Try it:
Give back exactly the lines of the material below that start at the one holding "Task: Open the Layers panel" and end at the last line, minus the pictures.

Input data:
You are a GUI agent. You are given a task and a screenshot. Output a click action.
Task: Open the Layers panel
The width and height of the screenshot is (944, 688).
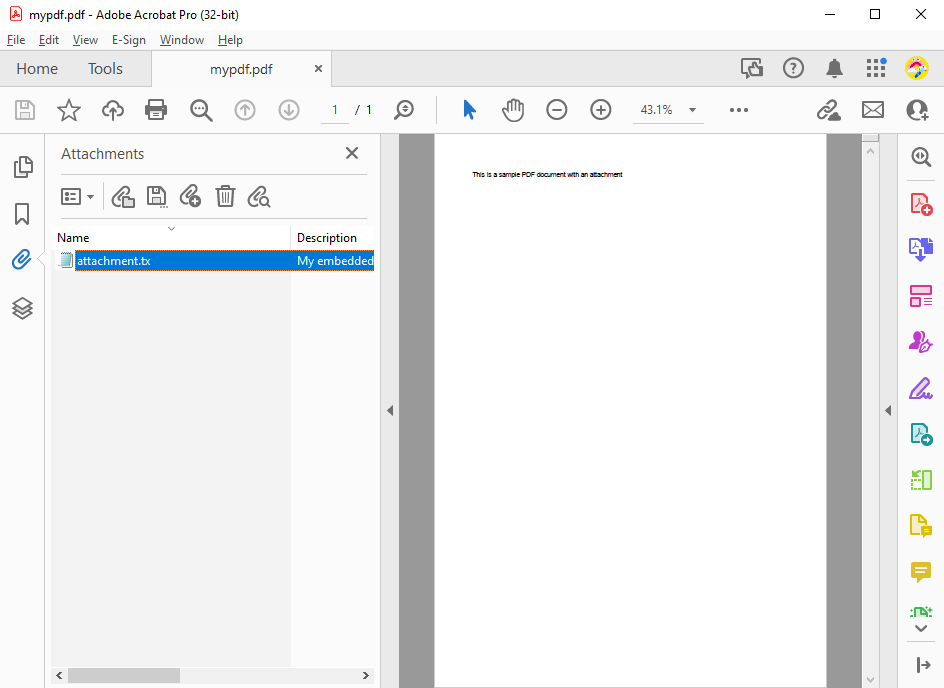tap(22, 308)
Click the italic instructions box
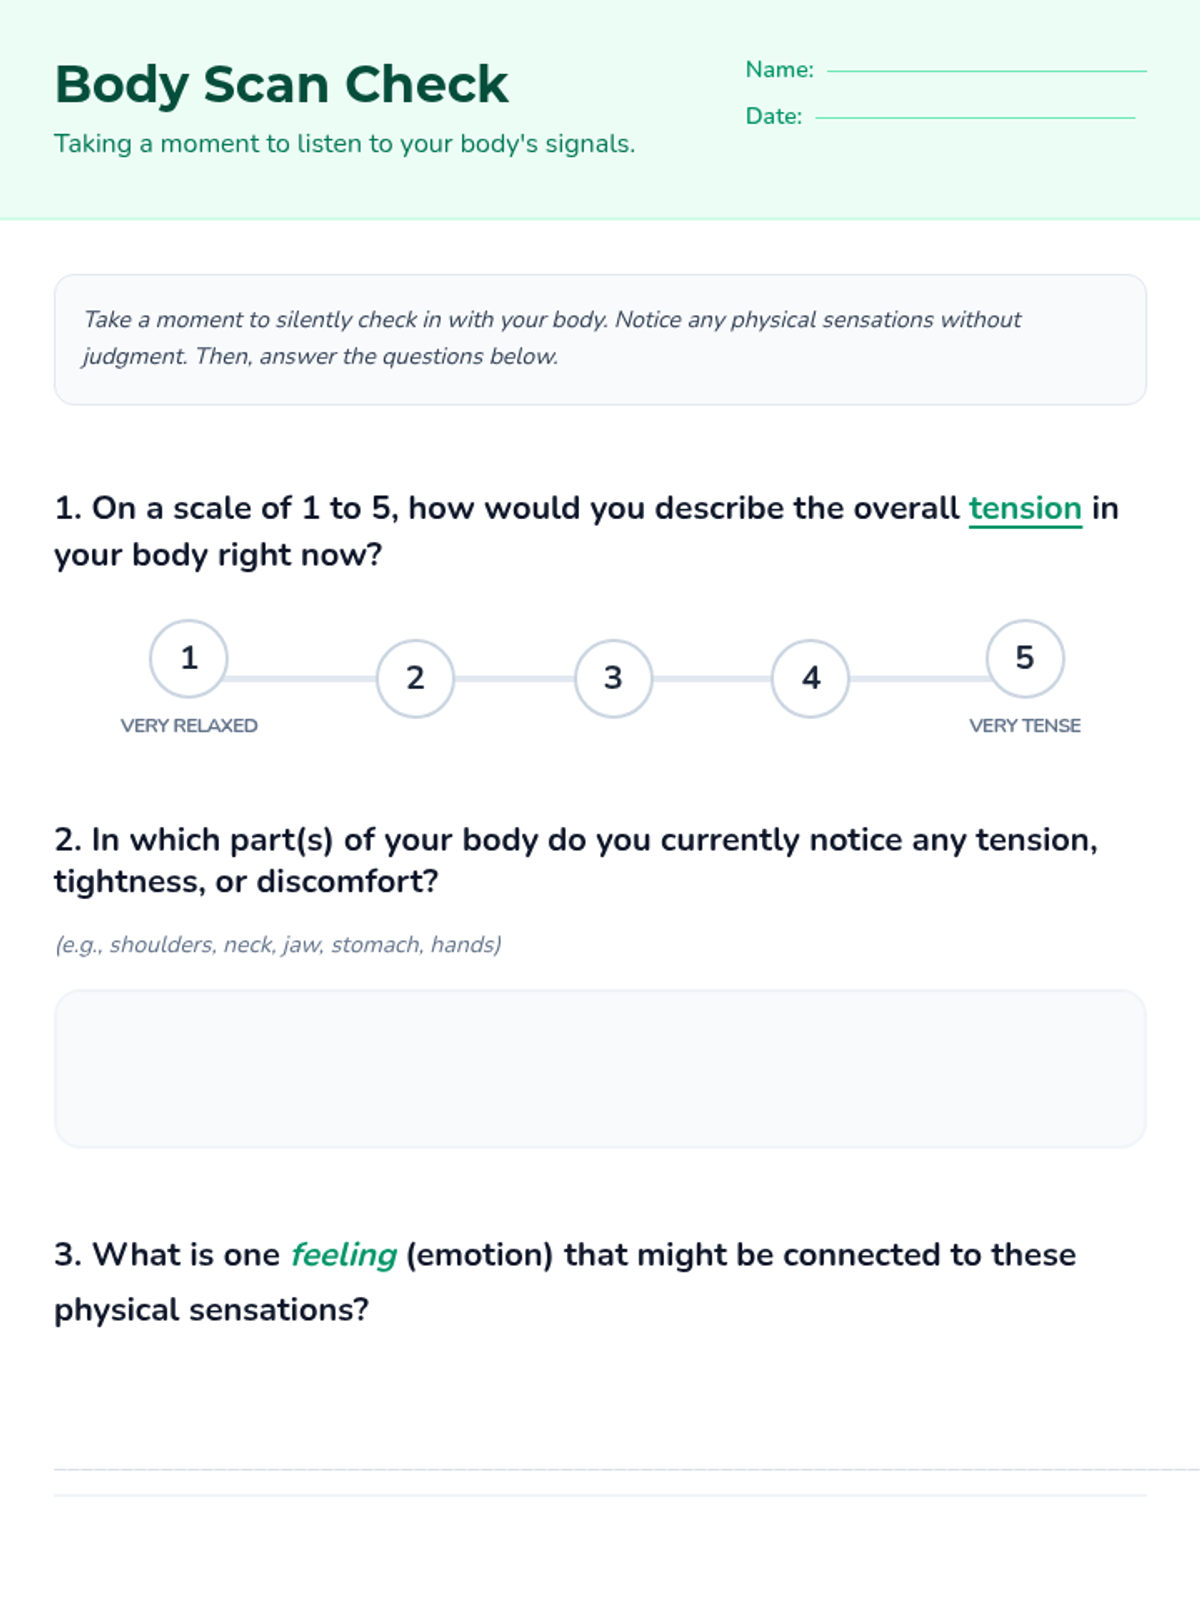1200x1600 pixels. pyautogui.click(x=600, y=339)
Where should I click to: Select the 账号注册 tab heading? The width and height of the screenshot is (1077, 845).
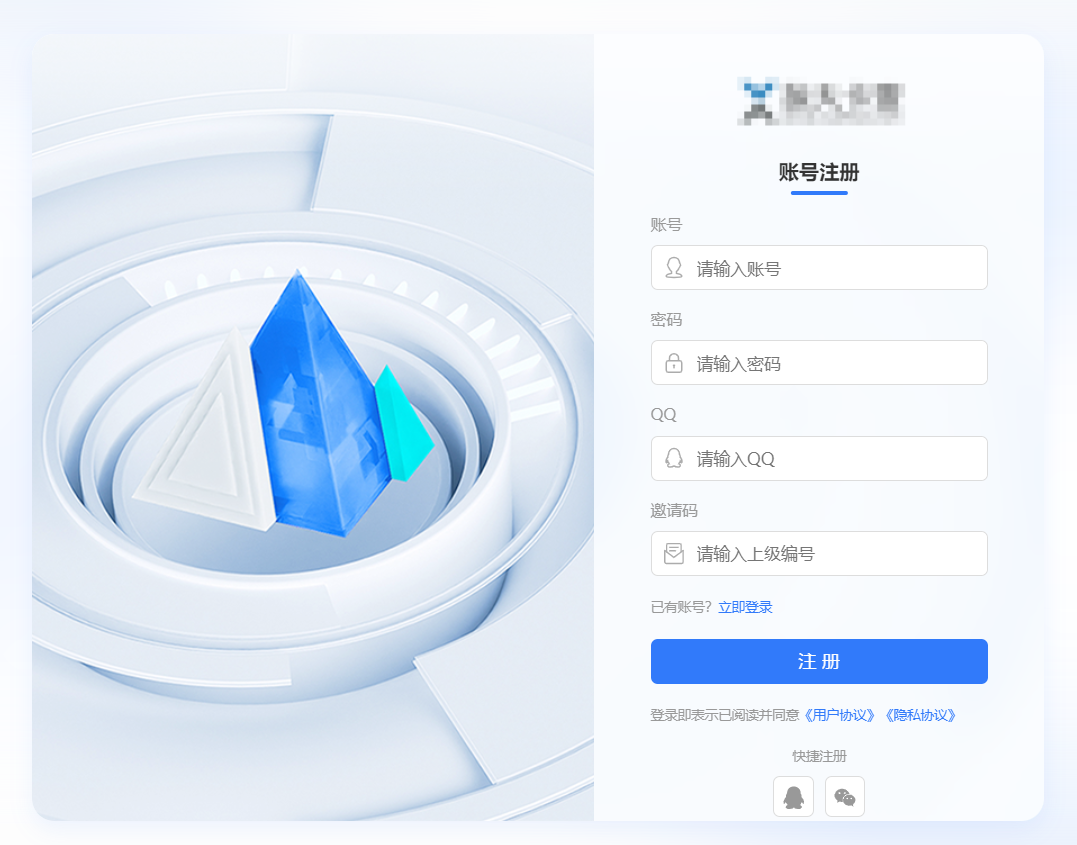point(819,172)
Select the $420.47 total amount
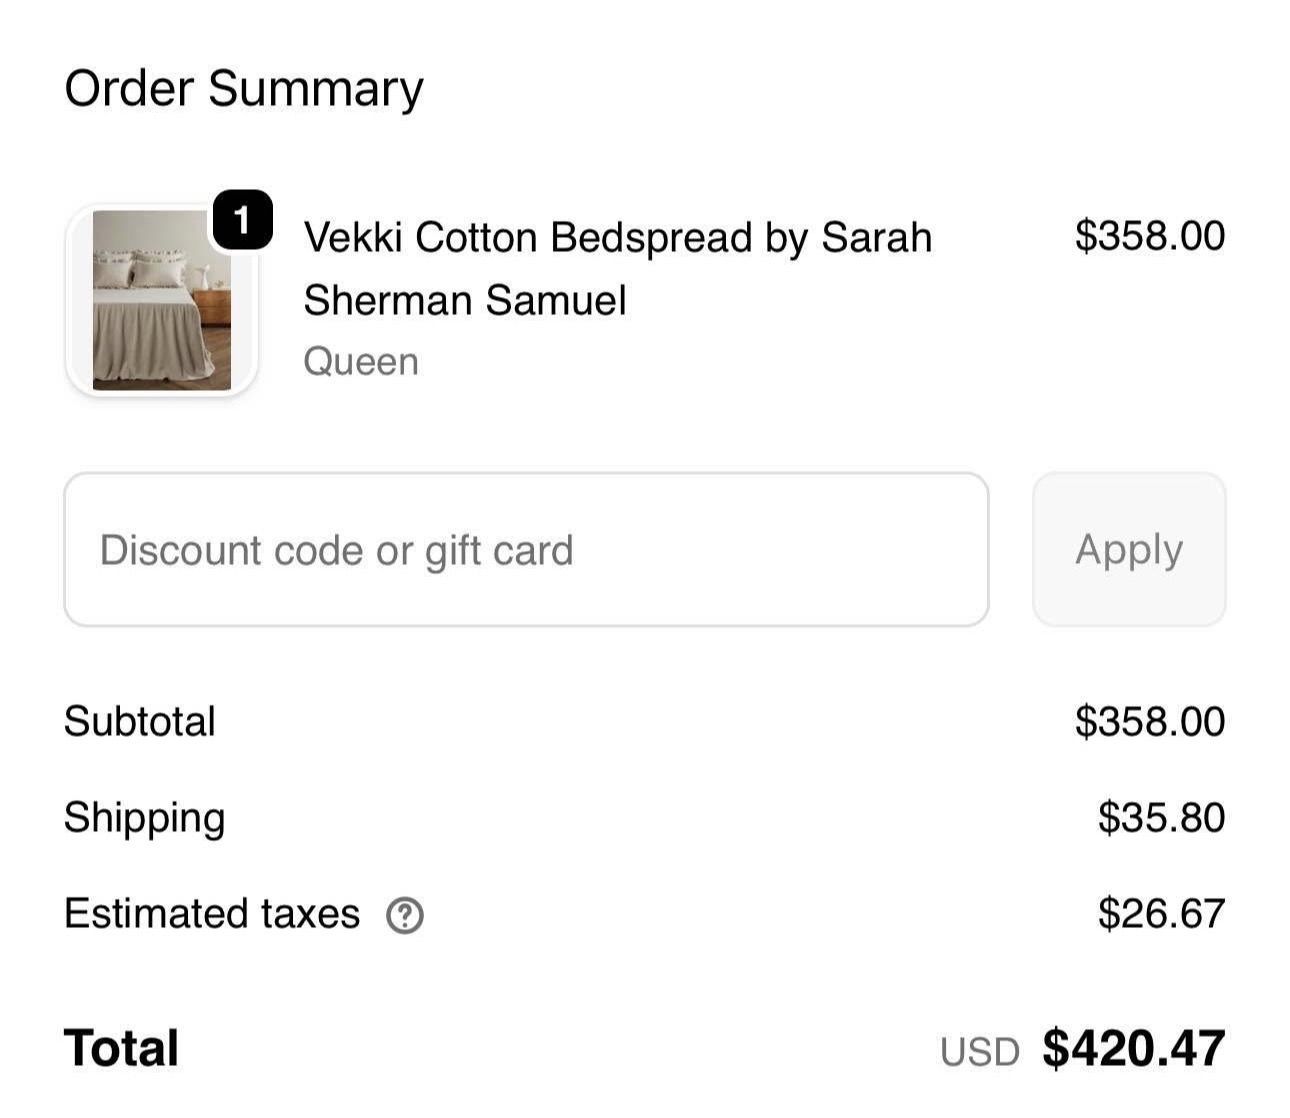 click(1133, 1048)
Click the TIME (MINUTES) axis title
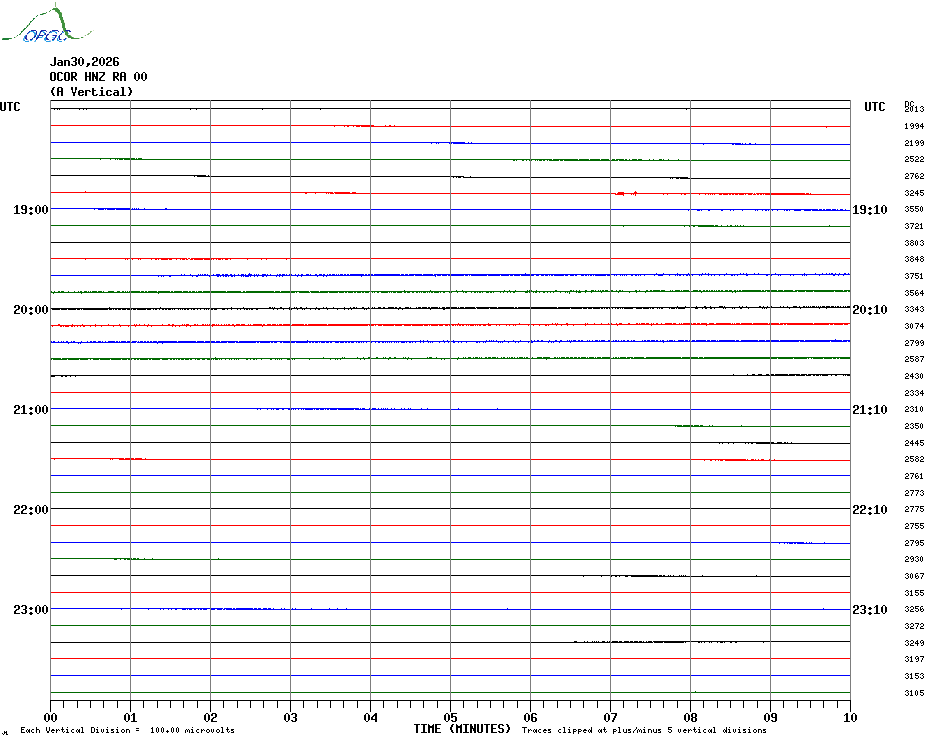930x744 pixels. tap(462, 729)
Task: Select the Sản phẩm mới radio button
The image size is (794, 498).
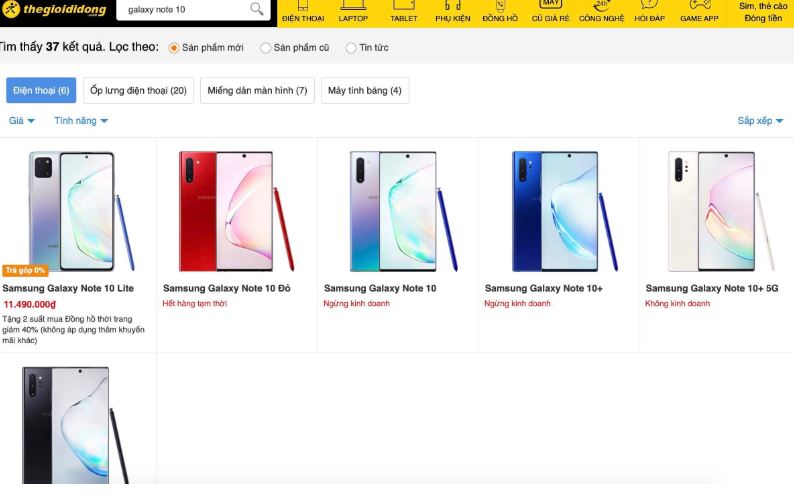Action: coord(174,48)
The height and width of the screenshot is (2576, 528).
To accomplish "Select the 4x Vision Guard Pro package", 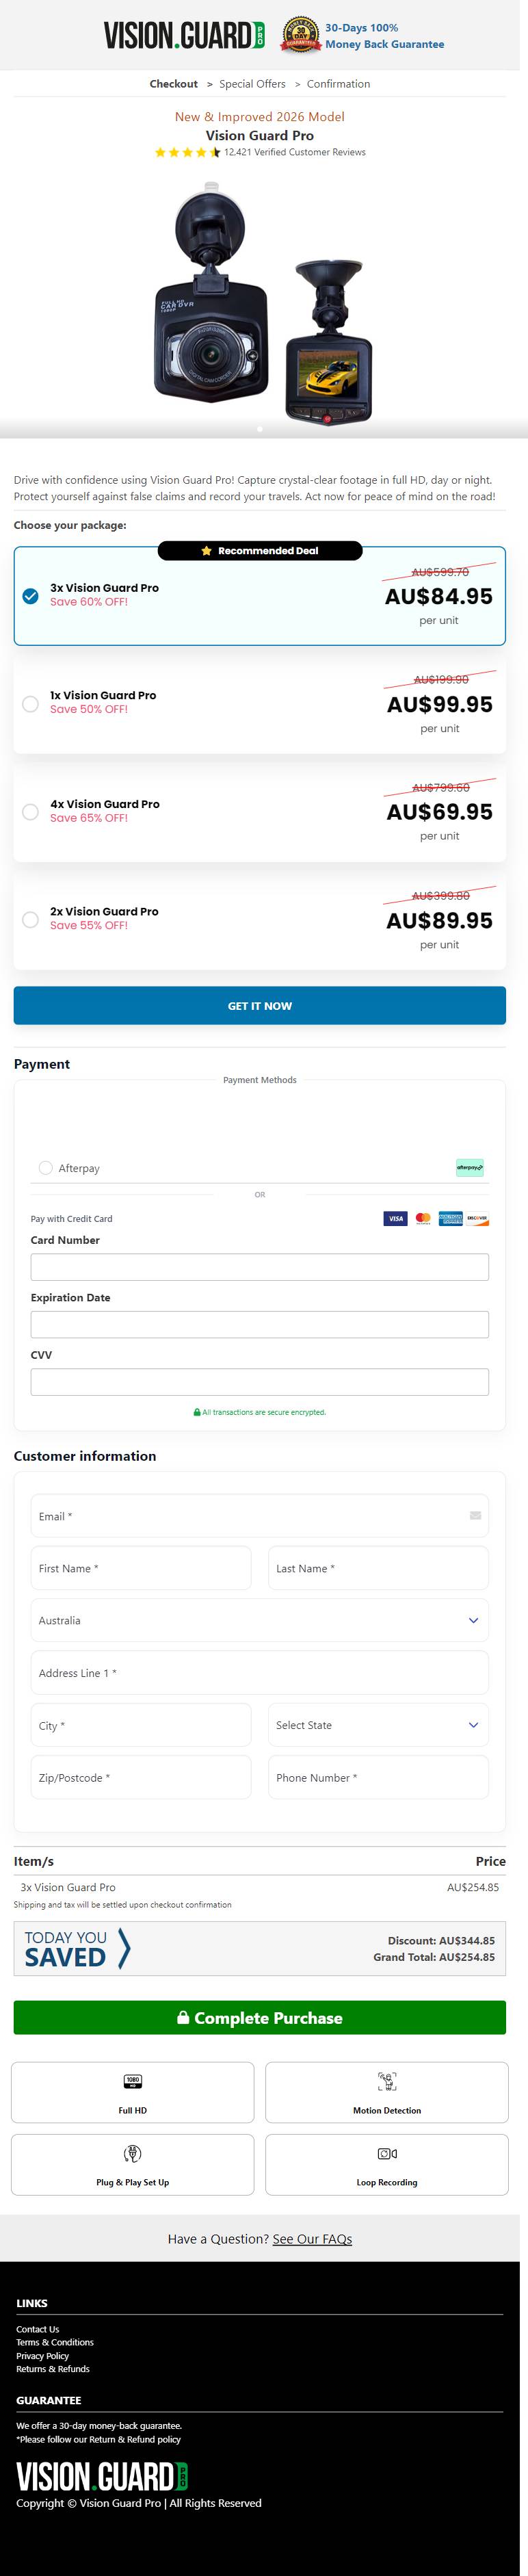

Solved problem:
Task: Open the Layers panel
The width and height of the screenshot is (944, 688).
tap(22, 308)
Click the italic instructions box
1200x1600 pixels. pyautogui.click(x=600, y=339)
Where should I click to: Select the 账号注册 tab heading? The width and height of the screenshot is (1077, 845).
point(819,172)
Select the $420.47 total amount
 click(1133, 1048)
Click the TIME (MINUTES) axis title
930x744 pixels. tap(462, 729)
Task: Select the Sản phẩm mới radio button
The image size is (794, 498).
Action: coord(174,48)
The height and width of the screenshot is (2576, 528).
To accomplish "Select the 4x Vision Guard Pro package", 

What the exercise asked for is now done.